Кенинг и Шнайдер, перекидываясь шутками, сели в машину и поехали в город под ненавидящим взглядом нескольких сотен глаз оскорбленных пленных женщин.

************************************

Антон с Сергеем целый день патрулировали вверенные им объекты. Валерка предупредил, что гестапо очень заинтересовалось отцом и ими, поэтому любые попытки выйти в лес на встречу с партизанами отсекались, во избежание провала.

– Серый, короче, напишем записку и отправим Валерку. Он парень проверенный. Не знаю, как ты, но я ему полностью доверяю.

– Да, я тоже, Антон. Только мал он уж больно. Считай, мы ребенка под смерть подводим.

– Знаешь, Серый, тогда нам надо забирать семьи и в лес к нашим.

– Не горячись, щас походят, походят за нами и успокоятся гады. Или, предлагаешь, Гальку одну тут оставить? Аркашка с ребятами на карьере целыми днями. Что с них взять?

– Вот падла! Хоть бы немного поскромнее себя вел, – выругался Антон, оглядываясь на мужчину в штатском, который неустанно следовал за полицаями.

– Надо че-то сделать, чтобы отвязались от нас.

– Знать бы что! Серый, идем ко мне на обед. Записку накатаем. Да Валерику сунем. Он все сделает.

– Пойдем.

Пока Антон разогревал еду, Сергей написал две петиции для партизан и Валерки. Мальчишке велели взять на чердаке приготовленную бумагу для листовок. И передать записку из рук в руки Горячеву или Садовникову. Дождаться ответа и до концерта, до планируемого нападения на лагерь упасть на дно.

Ребята перекусили и пошли обратно в город. Мальчишка не заставил себя долго ждать. Поравнявшись с полицаями, он остановился и нагло попросил у них папироску.

– Еще чего! Молоко на губах не обсохло! – ругнулся Сергей.

– Да ладно. На, малец, пока я добрый! – сказал Антон и сунул Валерке записки, свернутые трубочкой.

– Спасибочки, господа полицейские! – крикнул мальчик, схватил записки и вприпрыжку понесся дальше.

Валера, завернув за угол, прочитал инструкции и помчался на чердак. Там он упаковал бумажки в какое-то тряпье, замотал в узелок и помчался на место встречи. Патруль на мосту выдался добрейший. Немцы угостили его конфетами и подарили губную гармошку. Пару часов мальчик ждал партизан в условленном месте, лакомясь черникой.

Горячев пришел на встречу один. Понаблюдав за мальчиком, из рассказа Садовникова он понял, что это есть Валерка.

– Валер, привет. Давно ждешь? – окликнул его Борис Моисеевич.

– Даже не знаю. Часов нет. Но ягод добре наелся. А вы Борис Моисеевич будете?

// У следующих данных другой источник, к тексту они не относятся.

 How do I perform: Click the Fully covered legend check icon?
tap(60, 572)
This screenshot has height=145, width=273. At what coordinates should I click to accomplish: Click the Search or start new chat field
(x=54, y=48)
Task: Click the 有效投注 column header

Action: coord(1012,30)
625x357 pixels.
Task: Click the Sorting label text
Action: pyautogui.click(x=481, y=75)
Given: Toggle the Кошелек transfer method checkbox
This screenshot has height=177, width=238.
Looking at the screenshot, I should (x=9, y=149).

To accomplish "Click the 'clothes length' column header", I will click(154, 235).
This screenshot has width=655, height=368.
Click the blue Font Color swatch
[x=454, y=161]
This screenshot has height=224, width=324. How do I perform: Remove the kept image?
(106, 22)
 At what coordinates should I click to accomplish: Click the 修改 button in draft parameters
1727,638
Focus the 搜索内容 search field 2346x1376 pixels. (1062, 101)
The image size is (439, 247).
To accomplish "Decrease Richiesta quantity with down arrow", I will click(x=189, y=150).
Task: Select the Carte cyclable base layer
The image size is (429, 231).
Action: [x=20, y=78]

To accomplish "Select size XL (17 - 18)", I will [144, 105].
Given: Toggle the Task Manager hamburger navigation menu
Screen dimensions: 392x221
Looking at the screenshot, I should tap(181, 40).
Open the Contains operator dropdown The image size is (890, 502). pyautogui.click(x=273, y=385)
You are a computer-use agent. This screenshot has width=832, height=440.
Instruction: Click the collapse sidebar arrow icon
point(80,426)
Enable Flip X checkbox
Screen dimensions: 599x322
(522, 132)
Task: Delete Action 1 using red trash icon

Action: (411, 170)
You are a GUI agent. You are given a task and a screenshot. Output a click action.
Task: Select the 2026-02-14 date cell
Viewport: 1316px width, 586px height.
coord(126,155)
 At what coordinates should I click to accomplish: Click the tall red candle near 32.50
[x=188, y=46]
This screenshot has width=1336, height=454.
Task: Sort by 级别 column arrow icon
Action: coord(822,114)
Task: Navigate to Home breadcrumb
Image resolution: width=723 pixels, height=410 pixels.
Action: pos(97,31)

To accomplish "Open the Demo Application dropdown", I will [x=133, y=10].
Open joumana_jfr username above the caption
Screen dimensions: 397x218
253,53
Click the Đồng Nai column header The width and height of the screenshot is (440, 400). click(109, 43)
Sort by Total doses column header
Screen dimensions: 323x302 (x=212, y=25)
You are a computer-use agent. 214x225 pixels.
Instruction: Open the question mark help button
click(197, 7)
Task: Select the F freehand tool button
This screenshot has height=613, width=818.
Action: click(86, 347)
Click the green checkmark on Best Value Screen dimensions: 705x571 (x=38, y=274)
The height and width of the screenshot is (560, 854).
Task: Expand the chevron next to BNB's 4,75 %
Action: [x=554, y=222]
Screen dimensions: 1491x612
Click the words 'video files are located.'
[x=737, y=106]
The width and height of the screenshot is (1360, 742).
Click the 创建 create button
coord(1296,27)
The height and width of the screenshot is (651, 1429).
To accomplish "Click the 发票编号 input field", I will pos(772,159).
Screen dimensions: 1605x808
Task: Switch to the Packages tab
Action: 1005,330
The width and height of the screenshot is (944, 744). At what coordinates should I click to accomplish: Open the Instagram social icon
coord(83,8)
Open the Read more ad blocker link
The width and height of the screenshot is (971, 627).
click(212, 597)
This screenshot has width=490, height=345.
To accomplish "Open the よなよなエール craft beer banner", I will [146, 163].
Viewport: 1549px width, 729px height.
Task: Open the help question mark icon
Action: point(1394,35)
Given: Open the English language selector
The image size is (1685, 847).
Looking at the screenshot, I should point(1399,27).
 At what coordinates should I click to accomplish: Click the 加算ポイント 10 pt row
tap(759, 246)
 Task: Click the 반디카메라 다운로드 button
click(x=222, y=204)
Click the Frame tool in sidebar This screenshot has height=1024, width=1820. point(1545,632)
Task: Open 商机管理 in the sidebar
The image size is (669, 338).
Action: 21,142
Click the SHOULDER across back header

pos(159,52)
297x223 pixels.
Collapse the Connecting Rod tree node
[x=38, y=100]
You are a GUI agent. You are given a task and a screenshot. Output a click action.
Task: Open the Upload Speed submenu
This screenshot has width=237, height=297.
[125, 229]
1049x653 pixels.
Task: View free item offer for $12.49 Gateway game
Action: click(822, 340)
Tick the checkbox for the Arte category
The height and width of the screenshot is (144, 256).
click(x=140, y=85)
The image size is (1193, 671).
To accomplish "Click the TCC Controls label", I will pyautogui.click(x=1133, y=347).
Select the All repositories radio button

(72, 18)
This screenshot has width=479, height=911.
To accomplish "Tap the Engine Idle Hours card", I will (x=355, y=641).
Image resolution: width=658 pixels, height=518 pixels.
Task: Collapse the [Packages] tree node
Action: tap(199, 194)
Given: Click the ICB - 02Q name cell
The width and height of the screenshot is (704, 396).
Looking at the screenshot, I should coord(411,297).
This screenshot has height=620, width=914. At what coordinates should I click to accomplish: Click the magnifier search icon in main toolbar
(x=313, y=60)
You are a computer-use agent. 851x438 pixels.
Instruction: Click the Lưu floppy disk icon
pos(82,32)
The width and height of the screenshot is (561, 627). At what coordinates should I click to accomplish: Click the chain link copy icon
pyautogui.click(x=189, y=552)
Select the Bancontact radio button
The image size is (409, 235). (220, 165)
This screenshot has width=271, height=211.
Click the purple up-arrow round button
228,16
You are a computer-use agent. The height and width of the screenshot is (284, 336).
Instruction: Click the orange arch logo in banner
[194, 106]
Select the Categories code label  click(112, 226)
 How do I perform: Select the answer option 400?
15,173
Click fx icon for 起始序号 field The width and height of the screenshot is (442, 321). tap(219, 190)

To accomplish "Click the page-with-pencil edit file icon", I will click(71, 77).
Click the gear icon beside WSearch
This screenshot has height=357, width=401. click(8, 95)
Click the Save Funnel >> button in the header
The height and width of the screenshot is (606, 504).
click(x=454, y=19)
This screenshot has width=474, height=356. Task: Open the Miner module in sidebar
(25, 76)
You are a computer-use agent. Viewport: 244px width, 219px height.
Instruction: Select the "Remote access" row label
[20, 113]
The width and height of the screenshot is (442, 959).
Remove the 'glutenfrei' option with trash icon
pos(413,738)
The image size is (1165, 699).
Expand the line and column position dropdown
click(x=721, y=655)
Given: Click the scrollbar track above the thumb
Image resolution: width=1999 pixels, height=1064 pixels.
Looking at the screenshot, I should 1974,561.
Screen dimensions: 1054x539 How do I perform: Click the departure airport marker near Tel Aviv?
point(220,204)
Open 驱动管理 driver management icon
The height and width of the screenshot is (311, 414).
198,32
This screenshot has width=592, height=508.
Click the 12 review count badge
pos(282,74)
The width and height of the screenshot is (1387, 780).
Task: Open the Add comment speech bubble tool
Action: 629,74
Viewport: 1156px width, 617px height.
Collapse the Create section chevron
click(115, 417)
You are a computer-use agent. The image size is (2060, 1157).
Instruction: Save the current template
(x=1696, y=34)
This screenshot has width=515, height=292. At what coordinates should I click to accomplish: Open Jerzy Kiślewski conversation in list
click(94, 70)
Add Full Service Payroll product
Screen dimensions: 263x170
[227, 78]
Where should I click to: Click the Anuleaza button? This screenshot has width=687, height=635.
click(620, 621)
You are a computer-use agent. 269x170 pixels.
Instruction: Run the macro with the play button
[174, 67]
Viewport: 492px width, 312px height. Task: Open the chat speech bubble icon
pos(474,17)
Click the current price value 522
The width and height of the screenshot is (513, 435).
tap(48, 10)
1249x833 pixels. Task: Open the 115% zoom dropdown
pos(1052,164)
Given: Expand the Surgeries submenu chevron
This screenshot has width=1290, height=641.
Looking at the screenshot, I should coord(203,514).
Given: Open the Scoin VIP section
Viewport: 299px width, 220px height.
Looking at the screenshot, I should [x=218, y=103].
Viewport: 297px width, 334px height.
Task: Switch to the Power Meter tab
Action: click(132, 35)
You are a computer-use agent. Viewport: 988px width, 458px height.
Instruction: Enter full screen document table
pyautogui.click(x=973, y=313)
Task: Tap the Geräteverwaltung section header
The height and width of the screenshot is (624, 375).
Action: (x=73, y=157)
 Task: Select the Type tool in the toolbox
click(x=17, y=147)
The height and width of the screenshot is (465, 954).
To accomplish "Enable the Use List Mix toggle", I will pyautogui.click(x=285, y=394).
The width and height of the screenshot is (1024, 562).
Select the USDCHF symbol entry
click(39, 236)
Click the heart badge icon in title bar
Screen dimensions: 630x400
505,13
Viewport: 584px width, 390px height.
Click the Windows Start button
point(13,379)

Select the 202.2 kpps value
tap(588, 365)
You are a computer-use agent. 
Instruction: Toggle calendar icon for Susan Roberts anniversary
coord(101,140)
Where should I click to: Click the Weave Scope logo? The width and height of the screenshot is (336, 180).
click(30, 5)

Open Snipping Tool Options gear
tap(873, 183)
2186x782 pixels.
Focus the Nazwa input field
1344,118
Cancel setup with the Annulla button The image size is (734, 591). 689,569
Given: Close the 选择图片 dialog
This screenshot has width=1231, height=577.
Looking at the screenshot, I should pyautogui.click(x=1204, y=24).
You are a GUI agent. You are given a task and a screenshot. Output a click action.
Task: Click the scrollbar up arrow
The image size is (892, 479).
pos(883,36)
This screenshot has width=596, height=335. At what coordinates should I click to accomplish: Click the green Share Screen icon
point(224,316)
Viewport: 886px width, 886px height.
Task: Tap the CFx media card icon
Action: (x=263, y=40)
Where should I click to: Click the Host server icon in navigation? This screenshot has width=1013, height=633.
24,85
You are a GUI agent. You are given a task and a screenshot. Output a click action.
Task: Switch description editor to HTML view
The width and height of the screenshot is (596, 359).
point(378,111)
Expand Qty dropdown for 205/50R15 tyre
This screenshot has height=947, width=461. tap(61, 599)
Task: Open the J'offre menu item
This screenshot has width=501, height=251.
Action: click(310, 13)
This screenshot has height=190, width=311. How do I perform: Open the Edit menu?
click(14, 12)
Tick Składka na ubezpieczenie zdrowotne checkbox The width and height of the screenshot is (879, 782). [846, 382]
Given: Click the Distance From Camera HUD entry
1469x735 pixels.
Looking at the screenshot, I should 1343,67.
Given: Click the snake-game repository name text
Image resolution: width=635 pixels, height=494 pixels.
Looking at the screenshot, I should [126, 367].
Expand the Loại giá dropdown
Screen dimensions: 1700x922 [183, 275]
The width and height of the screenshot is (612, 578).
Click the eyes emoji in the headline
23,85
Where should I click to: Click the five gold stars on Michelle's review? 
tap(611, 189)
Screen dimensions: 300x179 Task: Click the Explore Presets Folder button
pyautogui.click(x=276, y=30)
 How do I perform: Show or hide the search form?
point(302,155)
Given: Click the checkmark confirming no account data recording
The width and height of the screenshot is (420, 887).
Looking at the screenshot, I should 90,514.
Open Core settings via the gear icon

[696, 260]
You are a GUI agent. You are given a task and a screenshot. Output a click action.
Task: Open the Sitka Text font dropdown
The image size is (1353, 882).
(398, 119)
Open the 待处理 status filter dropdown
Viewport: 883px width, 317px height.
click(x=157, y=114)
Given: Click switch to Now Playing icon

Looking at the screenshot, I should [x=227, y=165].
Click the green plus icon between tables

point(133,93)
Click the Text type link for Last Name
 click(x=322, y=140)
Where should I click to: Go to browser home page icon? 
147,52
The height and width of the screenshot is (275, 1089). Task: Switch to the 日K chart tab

– Так точно! Рассказывай! Что у вас?

– Вот записка, читайте.

– Давай, давай.

«Сами прийти не смогли, так как за нами установлена слежка. Вся связь через Валеру. Нападение на лагерь запланировали на девятнадцатое июля. У немцев намечается праздник с концертами. В лагерь поступило еще человек двести женщин, среди которых есть радистки и врачи. Пленные извещены о дне освобождения. Продукты с «Зари» будут забирать через два дня. Шесть полицаев и подводы будут под контролем машины с эсэсовцами. Она будет ехать следом в полукилометре в качестве охраны и засады. Немцы что-то затевают в городе. На электромеханическом заводе постоянное движение. Завод взяли под усиленную охрану. Больше выяснить пока ничего не удалось. С Валерой передали бумаги для листовок. Восемнадцатого он проверит тайник и заберет листовки. Встречаемся девятнадцатого, на окраине леса, рядом с лагерем. Будем действовать по обстоятельствам. До встречи, товарищи!»